Genoplesium arrectum, commonly known as erect midge orchid and as Corunastylis arrecta in Australia, is a small terrestrial orchid endemic to south-eastern Australia. It has a single thin leaf fused to the flowering stem and up to twenty small, dark purple flowers. It grows in a montane and subalpine grassland and forest in Victoria and the Australian Capital Territory.

==Description==
Genoplesium arrectum is a terrestrial, perennial, deciduous, herb with an underground tuber and a single thin leaf 100-180 mm long and fused to the flowering stem with the free part 10-15 mm long. Between three and twenty dark purple flowers are crowded along a flowering stem 20-35 mm tall and taller than the leaf. The flowers are about 6 mm long, 3 mm wide and are inverted so that the labellum is above the column rather than below it. The dorsal sepal is a broad egg shape, about 4 mm long and 2.5 mm wide with hairless edges and dark coloured bands. The lateral sepals are linear to lance-shaped, about 5 mm long, 1 mm wide, stiffly erect and more or less parallel to each other. The petals are a narrow egg shape, about 3.5 mm long and 1 mm wide with dark coloured bands and hairless edges.

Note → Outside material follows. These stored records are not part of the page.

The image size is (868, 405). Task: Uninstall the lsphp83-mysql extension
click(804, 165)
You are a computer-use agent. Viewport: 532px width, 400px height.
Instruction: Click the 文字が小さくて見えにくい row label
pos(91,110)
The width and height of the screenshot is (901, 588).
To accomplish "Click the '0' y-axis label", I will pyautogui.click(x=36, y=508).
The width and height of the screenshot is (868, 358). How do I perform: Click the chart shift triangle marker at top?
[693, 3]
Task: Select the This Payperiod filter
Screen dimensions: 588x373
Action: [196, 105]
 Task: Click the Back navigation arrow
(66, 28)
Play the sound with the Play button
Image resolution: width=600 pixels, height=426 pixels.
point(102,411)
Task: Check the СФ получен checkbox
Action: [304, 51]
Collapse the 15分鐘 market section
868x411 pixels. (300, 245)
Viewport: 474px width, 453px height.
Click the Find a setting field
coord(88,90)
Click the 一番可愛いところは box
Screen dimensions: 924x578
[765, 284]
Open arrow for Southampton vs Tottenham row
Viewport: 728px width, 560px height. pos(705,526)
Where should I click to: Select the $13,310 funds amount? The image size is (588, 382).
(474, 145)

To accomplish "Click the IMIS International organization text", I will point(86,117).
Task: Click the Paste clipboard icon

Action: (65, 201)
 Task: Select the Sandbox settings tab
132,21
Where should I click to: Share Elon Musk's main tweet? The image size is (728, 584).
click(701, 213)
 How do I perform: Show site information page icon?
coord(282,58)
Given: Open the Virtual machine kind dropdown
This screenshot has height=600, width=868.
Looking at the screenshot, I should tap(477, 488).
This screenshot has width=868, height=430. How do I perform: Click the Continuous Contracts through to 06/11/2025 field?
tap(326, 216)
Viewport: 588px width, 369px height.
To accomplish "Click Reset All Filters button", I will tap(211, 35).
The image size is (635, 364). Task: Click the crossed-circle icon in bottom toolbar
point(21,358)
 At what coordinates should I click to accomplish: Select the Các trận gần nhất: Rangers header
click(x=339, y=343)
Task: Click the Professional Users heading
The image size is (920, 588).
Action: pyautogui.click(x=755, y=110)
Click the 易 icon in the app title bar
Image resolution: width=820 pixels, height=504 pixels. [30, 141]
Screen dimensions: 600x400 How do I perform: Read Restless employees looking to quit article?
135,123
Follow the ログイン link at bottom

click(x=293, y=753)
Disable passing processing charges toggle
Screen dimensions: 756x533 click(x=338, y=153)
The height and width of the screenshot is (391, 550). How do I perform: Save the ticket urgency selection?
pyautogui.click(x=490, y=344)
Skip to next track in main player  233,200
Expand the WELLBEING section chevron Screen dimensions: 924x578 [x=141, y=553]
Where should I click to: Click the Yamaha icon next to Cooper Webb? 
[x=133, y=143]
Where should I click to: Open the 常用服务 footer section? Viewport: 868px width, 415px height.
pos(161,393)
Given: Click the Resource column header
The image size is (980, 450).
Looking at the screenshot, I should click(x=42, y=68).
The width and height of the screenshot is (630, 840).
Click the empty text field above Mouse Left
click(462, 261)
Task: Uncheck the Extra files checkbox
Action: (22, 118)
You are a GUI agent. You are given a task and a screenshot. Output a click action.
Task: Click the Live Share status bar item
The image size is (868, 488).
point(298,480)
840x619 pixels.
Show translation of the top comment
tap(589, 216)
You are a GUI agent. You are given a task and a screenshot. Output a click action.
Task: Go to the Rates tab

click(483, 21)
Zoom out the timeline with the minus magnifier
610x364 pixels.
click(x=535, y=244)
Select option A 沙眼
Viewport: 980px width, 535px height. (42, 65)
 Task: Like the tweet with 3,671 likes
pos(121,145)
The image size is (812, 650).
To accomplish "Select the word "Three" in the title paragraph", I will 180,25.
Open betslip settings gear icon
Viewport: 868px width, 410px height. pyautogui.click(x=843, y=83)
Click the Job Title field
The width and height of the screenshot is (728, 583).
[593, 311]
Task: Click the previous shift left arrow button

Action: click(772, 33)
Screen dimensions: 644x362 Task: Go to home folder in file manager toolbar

The labellum is elliptic to broadly egg-shaped, about 3 mm long, 2 mm wide, thick and fleshy with coarse hairs on its edges. There is a narrow egg-shaped callus in the centre of the labellum and extending three-quarters of the way to its tip. Flowering occurs in December and January.

==Taxonomy and naming==
Genoplesium arrectum was first formally described in 1991 by David Jones from a specimen collected near Omeo and the description was published in Australian Orchid Research. In 2002 Jones and Mark Clements changed the name to Corunastylis arrecta. The specific epithet (arrecta) is a Latin word meaning "upright", referring to the stiffly erect lateral sepals.

==Distribution and habitat==
Genoplesium arrectum grows in grassland and grassy forest at altitudes above 900 m in north-eastern Victoria and in the Australian Capital Territory.